Hoy la demolición de todo lo erigido para nuestra convivencia tiene su actor fundamental en la izquierda. Enarbola Sánchez la foto de Colón cual una grave acusación de subversión golpista de la extrema derecha cuando el que pacta con golpistas, subversivos y exterroristas es él. Los mismos que tras un largo recorrido de enfrentamiento con la legalidad democrática osan vender un republicanismo tarado desde su origen.

Desde la izquierda, en este momento de fuerte crisis en la Corona por los errores cometidos por el rey emérito, se nos ofrece una tercera república como solución progresista a los problemas que padecemos. Si se hubiera aplicado el mismo criterio de demolición a los partidos que se aplica a la Corona, incluido a Podemos, por todos los actos y delitos de corrupción protagonizados, con mayores argumentos llegaríamos a la conclusión de Franco por la que habría que prohibir todos los partidos. Tal lógica sólo conduce al caos.

Pero yendo a la esencia del cambio de régimen hoy reivindicado es que éste, como en las dos frustradas experiencias anteriores, carece de republicanos y de republicanismo. Ni siquiera existe un brillante grupo de intelectuales, como pasó en la Segunda, Ortega, Marañón, Ayala, etc., que dieran brillo, ilusión y consistencia teórica al proyecto político reivindicado, y del que pronto muchos de ellos se sintieron profundamente decepcionados.

Sospecho que esa república que se nos vende es más bien un blasón antisistema, previa antesala a una nueva dictadura. En el fondo no se trata de traer una república, puesto que sus apologistas carecen de un mínimo poso republicano, sino de destruir un sistema derribando su jefatura, sin más alternativa que la osadía personal de los chicos de la Complu y los requetés de Bildu y Ezquerra.  Si la II República española adoleció de la inexistencia de republicanos, pero tuvo en sus inicios un discurso avalado por la intelectualidad, la que se nos presenta ahora no tiene mayor discurso que cargarse al rey, y con eso no se va más que al caos.

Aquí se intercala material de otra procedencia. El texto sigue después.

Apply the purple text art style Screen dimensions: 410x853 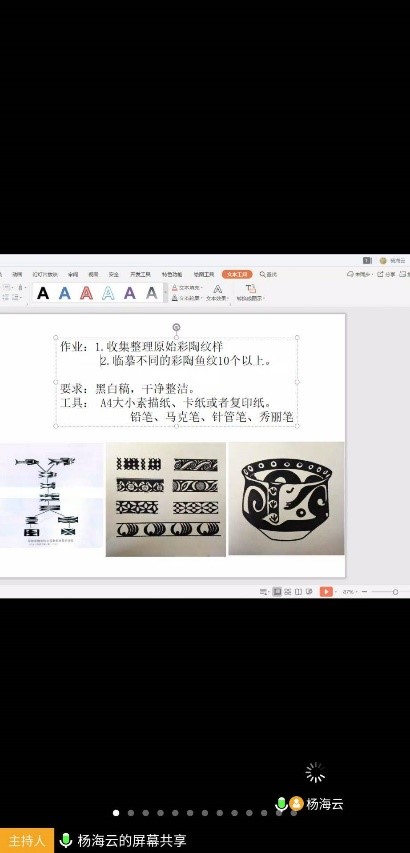point(129,293)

Sinceramente quisiera que se hablara de republicanismo, incluso de la idoneidad de una tercera república, pero ese debate no se va a dar porque no hay republicanismo alguno en el pensamiento de sus adalides, y porque el republicanismo moderno es compañero del liberalismo, aspecto fundamental para que un régimen republicano se sostenga.  Y estos no son tampoco liberales. Insisto, son antisistema, y ese pensamiento solo conduce a la más arbitraria de las dictaduras. Sigamos mirando a Venezuela, porque las repúblicas populistas son dictaduras.